* _ASSIGNED TASK_: Below are some records. Print exactly the lines between the one holding "You are a computer-use agent. 728x597 pixels." and the one holding "Given: Click the New Zealand flag icon", inclusive, and nothing else.

* * * * * * *

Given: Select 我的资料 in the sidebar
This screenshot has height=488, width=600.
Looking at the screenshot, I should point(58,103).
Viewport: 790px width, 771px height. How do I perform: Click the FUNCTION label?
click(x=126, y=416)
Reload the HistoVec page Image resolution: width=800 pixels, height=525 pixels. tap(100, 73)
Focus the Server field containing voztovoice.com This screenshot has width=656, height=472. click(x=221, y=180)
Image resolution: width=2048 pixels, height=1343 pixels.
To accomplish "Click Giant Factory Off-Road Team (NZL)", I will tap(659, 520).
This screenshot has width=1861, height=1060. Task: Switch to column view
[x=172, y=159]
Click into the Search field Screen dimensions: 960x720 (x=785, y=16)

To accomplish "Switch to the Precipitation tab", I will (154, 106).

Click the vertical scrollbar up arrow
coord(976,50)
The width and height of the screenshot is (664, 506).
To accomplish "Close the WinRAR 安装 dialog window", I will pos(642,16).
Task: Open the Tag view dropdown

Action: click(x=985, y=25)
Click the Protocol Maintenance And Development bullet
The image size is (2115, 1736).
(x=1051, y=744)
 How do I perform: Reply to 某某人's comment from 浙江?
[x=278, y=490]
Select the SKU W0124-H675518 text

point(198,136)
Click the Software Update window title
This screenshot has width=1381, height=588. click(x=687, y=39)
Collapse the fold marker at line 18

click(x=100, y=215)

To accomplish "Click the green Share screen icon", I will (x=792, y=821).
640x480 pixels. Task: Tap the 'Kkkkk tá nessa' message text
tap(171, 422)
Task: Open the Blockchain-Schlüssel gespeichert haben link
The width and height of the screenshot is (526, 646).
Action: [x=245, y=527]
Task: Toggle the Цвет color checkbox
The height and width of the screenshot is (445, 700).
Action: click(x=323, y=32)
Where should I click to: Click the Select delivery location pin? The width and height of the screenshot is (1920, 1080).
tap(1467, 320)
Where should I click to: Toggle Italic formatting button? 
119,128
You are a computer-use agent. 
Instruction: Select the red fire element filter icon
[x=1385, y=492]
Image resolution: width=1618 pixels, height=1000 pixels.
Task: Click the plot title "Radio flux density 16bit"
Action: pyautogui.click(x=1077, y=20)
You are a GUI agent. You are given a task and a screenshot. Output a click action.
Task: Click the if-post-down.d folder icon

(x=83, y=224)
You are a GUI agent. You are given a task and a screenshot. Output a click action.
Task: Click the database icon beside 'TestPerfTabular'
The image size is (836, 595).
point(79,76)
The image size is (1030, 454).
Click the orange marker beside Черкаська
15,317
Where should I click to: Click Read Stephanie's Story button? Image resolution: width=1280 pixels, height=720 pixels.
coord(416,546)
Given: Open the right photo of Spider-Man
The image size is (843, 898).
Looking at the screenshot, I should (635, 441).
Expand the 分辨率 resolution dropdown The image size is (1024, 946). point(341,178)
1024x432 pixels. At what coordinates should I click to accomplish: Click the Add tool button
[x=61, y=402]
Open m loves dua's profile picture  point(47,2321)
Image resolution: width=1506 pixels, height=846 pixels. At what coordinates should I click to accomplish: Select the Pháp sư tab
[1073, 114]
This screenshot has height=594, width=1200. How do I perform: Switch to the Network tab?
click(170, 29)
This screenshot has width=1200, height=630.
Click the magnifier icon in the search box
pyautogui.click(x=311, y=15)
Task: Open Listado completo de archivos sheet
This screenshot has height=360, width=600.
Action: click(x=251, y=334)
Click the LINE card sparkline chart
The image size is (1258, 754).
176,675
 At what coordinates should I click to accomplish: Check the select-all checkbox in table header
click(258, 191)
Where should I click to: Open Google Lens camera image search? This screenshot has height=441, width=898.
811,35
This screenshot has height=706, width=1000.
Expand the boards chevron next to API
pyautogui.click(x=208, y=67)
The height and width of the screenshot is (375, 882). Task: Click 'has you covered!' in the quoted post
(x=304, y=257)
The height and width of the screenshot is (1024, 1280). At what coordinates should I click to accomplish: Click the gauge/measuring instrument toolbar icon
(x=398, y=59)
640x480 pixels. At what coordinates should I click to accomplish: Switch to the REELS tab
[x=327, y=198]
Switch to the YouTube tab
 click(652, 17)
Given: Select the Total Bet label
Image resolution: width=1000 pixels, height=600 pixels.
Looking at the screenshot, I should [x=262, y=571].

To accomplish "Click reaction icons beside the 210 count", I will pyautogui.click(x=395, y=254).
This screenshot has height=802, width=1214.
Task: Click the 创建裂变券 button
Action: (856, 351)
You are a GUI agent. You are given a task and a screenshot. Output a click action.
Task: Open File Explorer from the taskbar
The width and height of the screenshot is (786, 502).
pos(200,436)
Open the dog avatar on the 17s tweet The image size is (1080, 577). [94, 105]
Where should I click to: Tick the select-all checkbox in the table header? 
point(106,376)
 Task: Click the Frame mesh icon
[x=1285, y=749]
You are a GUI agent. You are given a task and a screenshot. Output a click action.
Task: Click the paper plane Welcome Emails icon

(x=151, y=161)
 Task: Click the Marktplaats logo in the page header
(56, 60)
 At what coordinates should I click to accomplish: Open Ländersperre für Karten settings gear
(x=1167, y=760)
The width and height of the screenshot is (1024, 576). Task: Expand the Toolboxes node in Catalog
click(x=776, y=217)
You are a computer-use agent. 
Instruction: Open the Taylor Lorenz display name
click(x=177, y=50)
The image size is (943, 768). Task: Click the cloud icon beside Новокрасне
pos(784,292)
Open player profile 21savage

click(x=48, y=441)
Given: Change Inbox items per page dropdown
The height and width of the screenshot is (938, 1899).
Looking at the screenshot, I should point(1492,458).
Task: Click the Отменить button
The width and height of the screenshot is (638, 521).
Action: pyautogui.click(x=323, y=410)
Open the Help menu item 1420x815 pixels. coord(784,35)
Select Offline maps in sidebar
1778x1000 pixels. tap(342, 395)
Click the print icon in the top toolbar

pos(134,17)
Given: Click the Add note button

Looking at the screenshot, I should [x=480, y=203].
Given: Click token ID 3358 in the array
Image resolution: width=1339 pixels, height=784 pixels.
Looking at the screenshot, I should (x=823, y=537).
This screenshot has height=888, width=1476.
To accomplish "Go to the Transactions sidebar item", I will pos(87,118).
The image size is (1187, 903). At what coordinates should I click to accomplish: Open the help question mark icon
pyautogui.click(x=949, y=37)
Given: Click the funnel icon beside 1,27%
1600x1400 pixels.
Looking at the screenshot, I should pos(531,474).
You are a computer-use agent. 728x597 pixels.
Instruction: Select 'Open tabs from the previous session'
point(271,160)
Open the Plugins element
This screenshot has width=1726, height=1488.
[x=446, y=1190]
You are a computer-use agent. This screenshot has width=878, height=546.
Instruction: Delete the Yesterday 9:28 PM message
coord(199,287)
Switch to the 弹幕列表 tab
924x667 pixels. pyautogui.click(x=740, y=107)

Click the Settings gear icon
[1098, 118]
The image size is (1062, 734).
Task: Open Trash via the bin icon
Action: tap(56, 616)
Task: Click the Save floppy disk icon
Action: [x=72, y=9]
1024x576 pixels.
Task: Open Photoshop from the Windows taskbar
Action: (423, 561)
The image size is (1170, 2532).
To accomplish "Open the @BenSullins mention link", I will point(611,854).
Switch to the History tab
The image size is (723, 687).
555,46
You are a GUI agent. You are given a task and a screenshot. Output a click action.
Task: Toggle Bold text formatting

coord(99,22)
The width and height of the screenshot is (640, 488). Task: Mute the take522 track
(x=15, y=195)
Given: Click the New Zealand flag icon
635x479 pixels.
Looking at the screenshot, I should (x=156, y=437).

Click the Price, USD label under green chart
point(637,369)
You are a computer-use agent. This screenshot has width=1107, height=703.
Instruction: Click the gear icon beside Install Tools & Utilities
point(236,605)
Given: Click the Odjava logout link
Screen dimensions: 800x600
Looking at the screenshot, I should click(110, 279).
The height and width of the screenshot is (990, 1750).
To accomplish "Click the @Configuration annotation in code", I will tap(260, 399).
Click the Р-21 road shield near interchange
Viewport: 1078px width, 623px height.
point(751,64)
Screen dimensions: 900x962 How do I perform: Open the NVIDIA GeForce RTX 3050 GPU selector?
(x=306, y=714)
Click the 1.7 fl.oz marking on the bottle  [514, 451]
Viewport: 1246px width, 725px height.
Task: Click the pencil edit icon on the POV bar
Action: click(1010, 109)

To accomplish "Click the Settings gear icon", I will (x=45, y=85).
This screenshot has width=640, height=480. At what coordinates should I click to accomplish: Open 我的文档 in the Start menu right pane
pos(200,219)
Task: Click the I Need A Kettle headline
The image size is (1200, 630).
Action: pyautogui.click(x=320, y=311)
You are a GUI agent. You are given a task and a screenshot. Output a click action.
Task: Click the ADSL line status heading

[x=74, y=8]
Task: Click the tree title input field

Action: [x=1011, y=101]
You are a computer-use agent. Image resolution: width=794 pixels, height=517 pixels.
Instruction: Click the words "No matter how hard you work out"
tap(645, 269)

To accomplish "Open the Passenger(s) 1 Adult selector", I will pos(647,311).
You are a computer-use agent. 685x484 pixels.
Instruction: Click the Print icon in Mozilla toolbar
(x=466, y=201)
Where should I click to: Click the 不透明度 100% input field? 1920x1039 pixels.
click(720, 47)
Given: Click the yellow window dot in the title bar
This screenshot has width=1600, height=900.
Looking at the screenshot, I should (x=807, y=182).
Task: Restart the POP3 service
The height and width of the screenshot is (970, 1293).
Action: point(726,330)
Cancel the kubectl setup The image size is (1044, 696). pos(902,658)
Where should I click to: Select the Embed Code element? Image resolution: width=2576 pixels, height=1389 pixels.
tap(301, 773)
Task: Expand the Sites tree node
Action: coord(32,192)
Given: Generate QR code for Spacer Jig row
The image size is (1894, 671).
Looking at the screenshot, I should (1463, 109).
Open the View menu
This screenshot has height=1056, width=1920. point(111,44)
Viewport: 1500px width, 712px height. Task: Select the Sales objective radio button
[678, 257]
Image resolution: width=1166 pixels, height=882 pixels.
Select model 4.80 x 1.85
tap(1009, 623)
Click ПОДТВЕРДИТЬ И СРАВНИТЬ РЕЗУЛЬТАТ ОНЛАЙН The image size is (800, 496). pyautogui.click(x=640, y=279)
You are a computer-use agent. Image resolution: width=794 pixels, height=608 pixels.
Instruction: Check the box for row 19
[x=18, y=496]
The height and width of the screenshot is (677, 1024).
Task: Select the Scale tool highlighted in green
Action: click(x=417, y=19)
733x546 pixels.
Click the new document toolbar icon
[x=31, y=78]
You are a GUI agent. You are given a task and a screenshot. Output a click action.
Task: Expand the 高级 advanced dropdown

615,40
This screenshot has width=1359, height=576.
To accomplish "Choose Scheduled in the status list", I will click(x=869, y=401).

* * * * * * *

* _WRITTEN SOLUTION_:
You are a computer-use agent. 728x597 pixels.
Instruction: Select 'Open tabs from the previous session'
point(271,160)
Open the Plugins element
This screenshot has width=1726, height=1488.
[x=446, y=1190]
You are a computer-use agent. This screenshot has width=878, height=546.
Instruction: Delete the Yesterday 9:28 PM message
coord(199,287)
Switch to the 弹幕列表 tab
924x667 pixels. pyautogui.click(x=740, y=107)

Click the Settings gear icon
[1098, 118]
The image size is (1062, 734).
Task: Open Trash via the bin icon
Action: tap(56, 616)
Task: Click the Save floppy disk icon
Action: [x=72, y=9]
1024x576 pixels.
Task: Open Photoshop from the Windows taskbar
Action: (423, 561)
The image size is (1170, 2532).
To accomplish "Open the @BenSullins mention link", I will point(611,854).
Switch to the History tab
The image size is (723, 687).
555,46
You are a GUI agent. You are given a task and a screenshot. Output a click action.
Task: Toggle Bold text formatting

coord(99,22)
The width and height of the screenshot is (640, 488). Task: Mute the take522 track
(x=15, y=195)
Given: Click the New Zealand flag icon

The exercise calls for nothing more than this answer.